### Exercise requirements
Reproduce each of the following records verbatim, line for line, without any alteration.
*** Working data
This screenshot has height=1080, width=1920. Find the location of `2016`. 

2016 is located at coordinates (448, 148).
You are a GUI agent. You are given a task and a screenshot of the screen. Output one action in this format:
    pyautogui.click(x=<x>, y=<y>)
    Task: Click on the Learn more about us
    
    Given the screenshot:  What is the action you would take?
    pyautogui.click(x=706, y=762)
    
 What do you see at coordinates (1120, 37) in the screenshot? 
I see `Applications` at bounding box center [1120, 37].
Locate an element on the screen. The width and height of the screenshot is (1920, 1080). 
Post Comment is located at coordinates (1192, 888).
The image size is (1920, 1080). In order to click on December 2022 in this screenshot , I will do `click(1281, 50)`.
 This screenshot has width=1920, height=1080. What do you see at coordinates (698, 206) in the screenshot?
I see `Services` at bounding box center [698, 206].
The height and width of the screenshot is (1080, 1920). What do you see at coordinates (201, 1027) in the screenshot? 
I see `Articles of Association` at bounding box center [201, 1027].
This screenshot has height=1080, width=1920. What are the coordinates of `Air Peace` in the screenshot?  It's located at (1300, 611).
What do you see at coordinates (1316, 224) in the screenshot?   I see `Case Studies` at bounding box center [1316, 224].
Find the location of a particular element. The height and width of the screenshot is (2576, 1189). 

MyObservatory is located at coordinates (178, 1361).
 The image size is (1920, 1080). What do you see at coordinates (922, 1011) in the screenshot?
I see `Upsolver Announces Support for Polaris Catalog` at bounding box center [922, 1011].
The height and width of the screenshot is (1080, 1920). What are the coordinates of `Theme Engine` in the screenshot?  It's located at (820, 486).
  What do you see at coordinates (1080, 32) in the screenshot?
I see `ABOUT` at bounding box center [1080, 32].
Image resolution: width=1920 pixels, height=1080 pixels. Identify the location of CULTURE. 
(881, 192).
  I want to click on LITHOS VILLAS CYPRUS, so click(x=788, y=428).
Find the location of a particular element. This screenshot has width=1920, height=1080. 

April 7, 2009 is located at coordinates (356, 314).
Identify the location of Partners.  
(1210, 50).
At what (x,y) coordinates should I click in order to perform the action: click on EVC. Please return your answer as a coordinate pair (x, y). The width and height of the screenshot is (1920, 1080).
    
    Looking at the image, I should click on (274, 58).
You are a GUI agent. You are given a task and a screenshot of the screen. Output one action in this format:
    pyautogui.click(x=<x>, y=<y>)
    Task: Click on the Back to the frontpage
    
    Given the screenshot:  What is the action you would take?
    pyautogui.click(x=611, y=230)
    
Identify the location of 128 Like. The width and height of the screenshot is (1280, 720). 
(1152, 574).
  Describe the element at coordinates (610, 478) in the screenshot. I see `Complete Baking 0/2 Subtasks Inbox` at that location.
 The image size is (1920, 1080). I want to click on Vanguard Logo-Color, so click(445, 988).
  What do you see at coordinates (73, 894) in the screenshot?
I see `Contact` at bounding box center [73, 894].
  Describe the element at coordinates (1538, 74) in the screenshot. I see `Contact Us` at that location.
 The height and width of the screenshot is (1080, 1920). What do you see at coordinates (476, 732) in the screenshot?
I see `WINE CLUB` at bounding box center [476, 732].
******
### Solution for this task
This screenshot has height=1080, width=1920. Find the location of `2016`. 

2016 is located at coordinates (448, 148).
You are a GUI agent. You are given a task and a screenshot of the screen. Output one action in this format:
    pyautogui.click(x=<x>, y=<y>)
    Task: Click on the Learn more about us
    
    Given the screenshot:  What is the action you would take?
    pyautogui.click(x=706, y=762)
    
 What do you see at coordinates (1120, 37) in the screenshot? 
I see `Applications` at bounding box center [1120, 37].
Locate an element on the screen. The width and height of the screenshot is (1920, 1080). 
Post Comment is located at coordinates (1192, 888).
The image size is (1920, 1080). In order to click on December 2022 in this screenshot , I will do `click(1281, 50)`.
 This screenshot has width=1920, height=1080. What do you see at coordinates (698, 206) in the screenshot?
I see `Services` at bounding box center [698, 206].
The height and width of the screenshot is (1080, 1920). What do you see at coordinates (201, 1027) in the screenshot? 
I see `Articles of Association` at bounding box center [201, 1027].
This screenshot has height=1080, width=1920. What are the coordinates of `Air Peace` in the screenshot?  It's located at (1300, 611).
What do you see at coordinates (1316, 224) in the screenshot?   I see `Case Studies` at bounding box center [1316, 224].
Find the location of a particular element. The height and width of the screenshot is (2576, 1189). 

MyObservatory is located at coordinates (178, 1361).
 The image size is (1920, 1080). What do you see at coordinates (922, 1011) in the screenshot?
I see `Upsolver Announces Support for Polaris Catalog` at bounding box center [922, 1011].
The height and width of the screenshot is (1080, 1920). What are the coordinates of `Theme Engine` in the screenshot?  It's located at (820, 486).
  What do you see at coordinates (1080, 32) in the screenshot?
I see `ABOUT` at bounding box center [1080, 32].
Image resolution: width=1920 pixels, height=1080 pixels. Identify the location of CULTURE. 
(881, 192).
  I want to click on LITHOS VILLAS CYPRUS, so click(x=788, y=428).
Find the location of a particular element. This screenshot has width=1920, height=1080. 

April 7, 2009 is located at coordinates (356, 314).
Identify the location of Partners.  
(1210, 50).
At what (x,y) coordinates should I click in order to perform the action: click on EVC. Please return your answer as a coordinate pair (x, y). The width and height of the screenshot is (1920, 1080).
    
    Looking at the image, I should click on (274, 58).
You are a GUI agent. You are given a task and a screenshot of the screen. Output one action in this format:
    pyautogui.click(x=<x>, y=<y>)
    Task: Click on the Back to the frontpage
    
    Given the screenshot:  What is the action you would take?
    pyautogui.click(x=611, y=230)
    
Identify the location of 128 Like. The width and height of the screenshot is (1280, 720). 
(1152, 574).
  Describe the element at coordinates (610, 478) in the screenshot. I see `Complete Baking 0/2 Subtasks Inbox` at that location.
 The image size is (1920, 1080). I want to click on Vanguard Logo-Color, so click(445, 988).
  What do you see at coordinates (73, 894) in the screenshot?
I see `Contact` at bounding box center [73, 894].
  Describe the element at coordinates (1538, 74) in the screenshot. I see `Contact Us` at that location.
 The height and width of the screenshot is (1080, 1920). What do you see at coordinates (476, 732) in the screenshot?
I see `WINE CLUB` at bounding box center [476, 732].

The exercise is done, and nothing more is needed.